Indeed, some of our greatest literature strips away our illusions about ourselves and confronts us with our true nature, which has not changed since mankind’s dawning. Some such works, even those set in the present day, uncover ancient ways we imagine we’ve outgrown. In African Genesis, screenwriter Robert Ardrey reflected on one such piece that may surprise you:

West Side Story is a supreme work of art for many reasons not the least of which is truthfulness. The authors treat the romantic fallacy is if it did not exist. On a stage laid bare, and in young hearts laid naked, we watch our animal legacy unfold its awful power. There is the timeless struggle over territory, as lunatic in the New York streets as it is logical in our animal heritage. There is the gang, our ancestral troupe. There is the rigid system of dominance among males within the gang, indistinguishable from that among baboons. There is the ceaseless individual defence of status… And there is the hunting primate contribution, a dedication to the switchblade knife as unswerving as to the antelope bone. p. 337

From the tension between the individual and his tribe arise self-realization and belonging, as well as individual competition and group cooperation. E. O. Wilson’s insights in Sociobiology tell us that loyalty and altruism are evolutionary adaptations that not only preserve the group, but give our lives meaning and purpose. The “mysterious and dangerous world” Gramlich talks about in his post has birthed a number of successful species, and we are among that number. That’s the hopeful message heroic fantasy makes real for us. In Robert Ardrey’s famous observation, we humans are “bad-weather animals, designed for storm and change.” We are fighters. We are survivors.

Beauty and the Ideal Man

MidsummerDream

Far from making him appear “sissy,” an appreciation of beauty is essential to channeling a man’s natural inclinations into supporting vital social goals and making him a better man, says Jared Silvey:

This stronger inclination to fighting is not, in itself, automatically directed to either good or evil. It has the potential to go either way. It can be directed to good, as in the case of fighting to defend one’s country against unjust aggression, or to evil, as in the cases of murder, rape, and other acts of unjust violence.

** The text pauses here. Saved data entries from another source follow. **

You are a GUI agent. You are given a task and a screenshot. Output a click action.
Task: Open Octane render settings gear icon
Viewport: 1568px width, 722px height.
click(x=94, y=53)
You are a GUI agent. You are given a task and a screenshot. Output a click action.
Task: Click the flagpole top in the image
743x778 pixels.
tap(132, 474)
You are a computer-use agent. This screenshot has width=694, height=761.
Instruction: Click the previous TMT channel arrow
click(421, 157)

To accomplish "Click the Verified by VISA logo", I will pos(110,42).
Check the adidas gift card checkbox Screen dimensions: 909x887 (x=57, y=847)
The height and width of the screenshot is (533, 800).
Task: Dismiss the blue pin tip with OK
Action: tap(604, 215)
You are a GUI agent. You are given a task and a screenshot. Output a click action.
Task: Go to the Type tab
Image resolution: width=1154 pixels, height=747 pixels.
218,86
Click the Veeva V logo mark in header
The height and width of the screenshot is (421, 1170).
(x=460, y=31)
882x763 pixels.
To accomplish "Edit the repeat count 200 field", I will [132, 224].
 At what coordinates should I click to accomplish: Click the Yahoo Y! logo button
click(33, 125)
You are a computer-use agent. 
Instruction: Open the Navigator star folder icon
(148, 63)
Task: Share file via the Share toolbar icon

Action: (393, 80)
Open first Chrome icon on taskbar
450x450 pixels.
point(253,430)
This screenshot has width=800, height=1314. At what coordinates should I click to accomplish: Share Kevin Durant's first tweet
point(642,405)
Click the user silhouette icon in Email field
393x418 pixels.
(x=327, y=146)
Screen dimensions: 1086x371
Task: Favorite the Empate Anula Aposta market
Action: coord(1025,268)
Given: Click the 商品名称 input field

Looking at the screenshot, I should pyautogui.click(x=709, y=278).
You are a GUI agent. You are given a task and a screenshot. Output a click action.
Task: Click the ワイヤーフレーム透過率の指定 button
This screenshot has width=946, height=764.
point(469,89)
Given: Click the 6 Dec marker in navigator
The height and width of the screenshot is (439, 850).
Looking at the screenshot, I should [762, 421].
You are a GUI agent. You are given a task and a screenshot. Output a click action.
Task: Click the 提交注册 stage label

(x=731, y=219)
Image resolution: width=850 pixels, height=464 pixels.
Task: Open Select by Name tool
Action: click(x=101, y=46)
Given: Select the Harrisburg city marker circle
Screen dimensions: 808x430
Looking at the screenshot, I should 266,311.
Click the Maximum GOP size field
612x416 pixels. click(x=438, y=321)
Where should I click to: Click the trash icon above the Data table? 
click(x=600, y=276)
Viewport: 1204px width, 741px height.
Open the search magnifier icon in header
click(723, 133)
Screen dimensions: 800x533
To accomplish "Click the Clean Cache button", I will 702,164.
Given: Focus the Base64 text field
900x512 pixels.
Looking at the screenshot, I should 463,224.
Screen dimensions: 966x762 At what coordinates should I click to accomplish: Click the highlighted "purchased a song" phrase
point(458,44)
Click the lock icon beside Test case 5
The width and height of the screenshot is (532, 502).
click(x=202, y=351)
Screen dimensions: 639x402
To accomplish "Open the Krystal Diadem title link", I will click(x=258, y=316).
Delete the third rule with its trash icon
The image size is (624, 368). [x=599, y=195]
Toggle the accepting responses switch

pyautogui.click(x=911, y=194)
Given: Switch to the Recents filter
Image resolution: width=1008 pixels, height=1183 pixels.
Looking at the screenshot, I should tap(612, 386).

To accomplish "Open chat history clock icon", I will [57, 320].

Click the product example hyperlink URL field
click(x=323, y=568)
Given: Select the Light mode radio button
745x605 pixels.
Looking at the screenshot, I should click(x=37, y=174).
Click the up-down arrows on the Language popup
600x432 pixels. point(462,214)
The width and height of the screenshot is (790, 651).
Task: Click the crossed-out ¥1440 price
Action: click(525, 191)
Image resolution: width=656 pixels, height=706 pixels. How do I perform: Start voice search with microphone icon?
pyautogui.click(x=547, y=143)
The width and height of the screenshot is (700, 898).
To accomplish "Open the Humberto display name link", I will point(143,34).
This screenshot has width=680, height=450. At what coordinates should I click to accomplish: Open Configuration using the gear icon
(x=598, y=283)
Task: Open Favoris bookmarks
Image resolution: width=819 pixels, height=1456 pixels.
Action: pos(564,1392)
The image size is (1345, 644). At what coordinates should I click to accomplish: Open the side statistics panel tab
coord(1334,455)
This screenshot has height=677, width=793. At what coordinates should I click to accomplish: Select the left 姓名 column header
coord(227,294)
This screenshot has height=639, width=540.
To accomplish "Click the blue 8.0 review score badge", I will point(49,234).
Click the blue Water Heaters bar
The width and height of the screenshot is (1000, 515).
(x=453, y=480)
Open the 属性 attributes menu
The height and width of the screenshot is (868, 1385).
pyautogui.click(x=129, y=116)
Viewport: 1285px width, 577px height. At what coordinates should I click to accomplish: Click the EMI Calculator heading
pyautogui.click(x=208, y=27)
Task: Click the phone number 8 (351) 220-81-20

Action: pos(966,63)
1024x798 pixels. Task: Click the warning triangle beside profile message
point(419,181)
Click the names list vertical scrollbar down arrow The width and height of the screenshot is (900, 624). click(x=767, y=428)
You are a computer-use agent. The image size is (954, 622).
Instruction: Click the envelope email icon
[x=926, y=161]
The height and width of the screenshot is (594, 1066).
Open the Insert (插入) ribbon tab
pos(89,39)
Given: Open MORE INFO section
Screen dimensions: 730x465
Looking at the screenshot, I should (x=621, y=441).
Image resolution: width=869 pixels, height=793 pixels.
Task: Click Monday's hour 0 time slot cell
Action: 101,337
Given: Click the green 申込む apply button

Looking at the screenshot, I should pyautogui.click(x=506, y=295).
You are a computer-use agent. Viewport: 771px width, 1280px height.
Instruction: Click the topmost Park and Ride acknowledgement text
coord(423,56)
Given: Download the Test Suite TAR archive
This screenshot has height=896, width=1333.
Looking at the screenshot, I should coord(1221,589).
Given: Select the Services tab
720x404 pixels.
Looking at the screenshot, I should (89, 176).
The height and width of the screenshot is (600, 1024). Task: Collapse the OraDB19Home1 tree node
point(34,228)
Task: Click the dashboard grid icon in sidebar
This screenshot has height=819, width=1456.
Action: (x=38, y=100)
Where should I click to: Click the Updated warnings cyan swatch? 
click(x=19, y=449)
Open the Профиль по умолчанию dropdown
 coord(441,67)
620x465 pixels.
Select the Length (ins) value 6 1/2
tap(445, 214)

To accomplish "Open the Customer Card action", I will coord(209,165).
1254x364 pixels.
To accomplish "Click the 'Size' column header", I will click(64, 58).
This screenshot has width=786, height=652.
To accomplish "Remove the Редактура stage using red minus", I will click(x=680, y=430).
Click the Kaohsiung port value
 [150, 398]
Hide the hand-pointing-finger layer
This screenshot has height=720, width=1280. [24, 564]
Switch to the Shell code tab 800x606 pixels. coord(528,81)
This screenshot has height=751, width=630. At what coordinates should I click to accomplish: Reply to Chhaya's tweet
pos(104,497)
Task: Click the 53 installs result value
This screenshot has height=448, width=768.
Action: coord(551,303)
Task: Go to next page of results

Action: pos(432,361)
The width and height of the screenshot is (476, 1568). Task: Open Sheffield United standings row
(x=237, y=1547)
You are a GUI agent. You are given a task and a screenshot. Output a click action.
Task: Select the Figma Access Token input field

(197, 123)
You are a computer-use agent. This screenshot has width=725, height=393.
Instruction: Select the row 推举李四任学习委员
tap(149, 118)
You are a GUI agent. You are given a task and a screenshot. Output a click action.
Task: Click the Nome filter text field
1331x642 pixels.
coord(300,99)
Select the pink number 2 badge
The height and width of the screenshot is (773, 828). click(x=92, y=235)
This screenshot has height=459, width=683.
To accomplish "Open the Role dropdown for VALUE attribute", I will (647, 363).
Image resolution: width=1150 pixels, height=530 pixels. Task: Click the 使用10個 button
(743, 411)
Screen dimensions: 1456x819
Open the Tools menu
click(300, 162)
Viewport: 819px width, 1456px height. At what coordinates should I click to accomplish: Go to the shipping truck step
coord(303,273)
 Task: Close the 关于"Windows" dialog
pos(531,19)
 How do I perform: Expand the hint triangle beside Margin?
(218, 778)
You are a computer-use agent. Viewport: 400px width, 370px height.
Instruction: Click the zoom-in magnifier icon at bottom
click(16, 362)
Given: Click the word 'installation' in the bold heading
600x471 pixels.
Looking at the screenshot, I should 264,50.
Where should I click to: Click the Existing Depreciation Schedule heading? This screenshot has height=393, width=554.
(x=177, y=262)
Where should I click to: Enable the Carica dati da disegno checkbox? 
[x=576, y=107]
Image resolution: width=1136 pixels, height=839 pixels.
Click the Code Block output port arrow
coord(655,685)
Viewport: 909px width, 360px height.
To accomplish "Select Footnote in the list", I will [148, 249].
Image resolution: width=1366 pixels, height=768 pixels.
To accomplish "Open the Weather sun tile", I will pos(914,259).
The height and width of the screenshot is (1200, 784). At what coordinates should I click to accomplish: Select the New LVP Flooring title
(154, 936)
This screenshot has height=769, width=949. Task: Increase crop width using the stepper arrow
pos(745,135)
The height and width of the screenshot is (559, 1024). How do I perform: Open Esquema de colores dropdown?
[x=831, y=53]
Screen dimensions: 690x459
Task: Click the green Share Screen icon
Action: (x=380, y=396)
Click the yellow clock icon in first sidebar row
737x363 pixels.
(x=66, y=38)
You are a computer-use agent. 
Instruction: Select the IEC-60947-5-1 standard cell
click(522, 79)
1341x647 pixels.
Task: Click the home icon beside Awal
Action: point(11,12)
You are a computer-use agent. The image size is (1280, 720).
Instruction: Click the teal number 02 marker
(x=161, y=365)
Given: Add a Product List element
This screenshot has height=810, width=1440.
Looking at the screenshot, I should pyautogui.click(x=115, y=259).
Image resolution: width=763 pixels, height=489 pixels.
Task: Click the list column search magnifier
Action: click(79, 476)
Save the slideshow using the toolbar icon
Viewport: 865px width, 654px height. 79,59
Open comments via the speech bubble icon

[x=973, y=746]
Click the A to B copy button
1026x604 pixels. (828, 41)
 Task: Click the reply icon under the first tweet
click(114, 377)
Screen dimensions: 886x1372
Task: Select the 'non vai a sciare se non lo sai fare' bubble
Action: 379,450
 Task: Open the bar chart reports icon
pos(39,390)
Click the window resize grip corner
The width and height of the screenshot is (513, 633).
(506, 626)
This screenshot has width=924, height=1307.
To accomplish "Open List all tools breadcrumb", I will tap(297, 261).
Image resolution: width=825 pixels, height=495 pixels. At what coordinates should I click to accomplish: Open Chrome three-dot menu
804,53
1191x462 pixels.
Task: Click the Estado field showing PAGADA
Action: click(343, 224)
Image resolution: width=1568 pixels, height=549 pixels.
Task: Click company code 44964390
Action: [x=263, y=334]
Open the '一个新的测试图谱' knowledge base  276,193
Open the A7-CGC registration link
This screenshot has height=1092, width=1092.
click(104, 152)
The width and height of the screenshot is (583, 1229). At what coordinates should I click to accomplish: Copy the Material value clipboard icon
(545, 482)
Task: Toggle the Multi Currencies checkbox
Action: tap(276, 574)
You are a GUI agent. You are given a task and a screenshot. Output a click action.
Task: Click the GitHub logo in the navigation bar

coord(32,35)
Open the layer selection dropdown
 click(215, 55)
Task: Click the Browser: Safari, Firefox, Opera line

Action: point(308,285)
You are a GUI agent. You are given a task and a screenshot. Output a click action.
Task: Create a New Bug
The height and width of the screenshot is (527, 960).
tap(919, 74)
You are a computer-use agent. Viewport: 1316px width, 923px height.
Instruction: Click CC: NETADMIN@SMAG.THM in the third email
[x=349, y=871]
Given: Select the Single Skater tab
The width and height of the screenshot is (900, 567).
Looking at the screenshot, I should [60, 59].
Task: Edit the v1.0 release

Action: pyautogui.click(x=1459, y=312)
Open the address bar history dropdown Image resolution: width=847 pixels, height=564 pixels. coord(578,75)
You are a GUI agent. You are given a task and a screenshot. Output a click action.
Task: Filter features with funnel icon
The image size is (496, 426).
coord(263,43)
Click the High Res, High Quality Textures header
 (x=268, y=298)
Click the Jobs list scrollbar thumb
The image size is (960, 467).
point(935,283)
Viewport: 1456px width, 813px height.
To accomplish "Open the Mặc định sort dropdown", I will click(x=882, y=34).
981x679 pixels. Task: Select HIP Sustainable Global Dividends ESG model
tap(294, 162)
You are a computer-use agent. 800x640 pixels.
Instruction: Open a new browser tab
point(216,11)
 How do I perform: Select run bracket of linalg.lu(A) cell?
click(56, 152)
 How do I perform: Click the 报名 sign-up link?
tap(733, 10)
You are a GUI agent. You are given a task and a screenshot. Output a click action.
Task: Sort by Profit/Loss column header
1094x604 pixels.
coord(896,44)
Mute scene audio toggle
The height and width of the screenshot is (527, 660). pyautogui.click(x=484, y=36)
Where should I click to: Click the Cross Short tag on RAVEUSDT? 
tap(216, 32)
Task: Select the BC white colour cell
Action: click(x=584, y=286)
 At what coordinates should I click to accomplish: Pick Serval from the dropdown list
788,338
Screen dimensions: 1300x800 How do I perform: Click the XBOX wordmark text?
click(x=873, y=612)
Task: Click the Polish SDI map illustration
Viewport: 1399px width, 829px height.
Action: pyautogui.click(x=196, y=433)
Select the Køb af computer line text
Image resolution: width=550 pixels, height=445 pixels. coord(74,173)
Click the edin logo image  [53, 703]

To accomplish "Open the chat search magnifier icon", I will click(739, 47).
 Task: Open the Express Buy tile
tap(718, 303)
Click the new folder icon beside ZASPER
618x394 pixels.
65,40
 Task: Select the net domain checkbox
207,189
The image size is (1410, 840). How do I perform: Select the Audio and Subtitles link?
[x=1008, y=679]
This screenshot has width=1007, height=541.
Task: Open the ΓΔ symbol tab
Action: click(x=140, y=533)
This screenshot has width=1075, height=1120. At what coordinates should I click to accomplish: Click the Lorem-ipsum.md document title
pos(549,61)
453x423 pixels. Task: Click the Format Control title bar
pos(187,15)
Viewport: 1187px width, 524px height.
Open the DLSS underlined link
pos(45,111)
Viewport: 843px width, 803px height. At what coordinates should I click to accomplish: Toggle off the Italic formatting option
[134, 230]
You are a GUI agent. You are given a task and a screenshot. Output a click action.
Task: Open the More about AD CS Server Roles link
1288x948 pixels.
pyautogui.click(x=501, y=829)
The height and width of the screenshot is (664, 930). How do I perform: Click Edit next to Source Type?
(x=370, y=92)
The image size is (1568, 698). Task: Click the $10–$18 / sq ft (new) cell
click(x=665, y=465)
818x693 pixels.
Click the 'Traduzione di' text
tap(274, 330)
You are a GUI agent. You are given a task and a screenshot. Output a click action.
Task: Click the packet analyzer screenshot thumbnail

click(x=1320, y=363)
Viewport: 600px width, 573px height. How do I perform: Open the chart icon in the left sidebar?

Beauty here enters the picture by helping to direct this male inclination to aggression and fighting to a worthy end. This is because real beauty is always found wherever there is truth and goodness, and it strengthens the attraction these other two values exert on the human person. It moves a man to defend whatever is good and true. The beautiful maiden is a potent spell which carries the knight into the field of battle. It can be said that there is no one the enemy should fear more than a man who enters into battle with his lady in his heart. Beauty makes men fighters because it first makes them lovers.

Silvey observes that even the caveman found time to make cave paintings, whereas “today’s tech-savvy, fast-food fed, materialistic West places more emphasis on money, things, efficiency, and instant gratification.” Modern consumerism transforms everything into a commodity, even sex. To salvage the humanity within us, we need to slow down, stop envying what we’re told we’re supposed to have, and rediscover the joy of simple, direct living.

Jon Barrett, the hero of my novella Aztec Midnight, feels a mystical connection to the beauty of ancient weapons when he enters the vault at the Instituto Nacional de Antropología e Historia in Cuernavaca:

I stepped into a long, darkened room full of rows of tables. The only illumination came from ultraviolet lamps. It took a few moments for my eyes to adjust to the relic-friendly lighting. I slowly recognized piles of Aztec, Mayan, Toltec, and Spanish colonial artifacts on each table. As I gazed at the long rows of deadly and finely crafted weapons from four heroic cultures, my heart beat just a bit faster than normal. It felt like Christmas morning.

I think Jon Barrett would agree with Dostoevsky’s observation that “Beauty will save the world.” Appreciating beauty, like striving for a sound mind in a healthy body, is a vital part of being a whole man.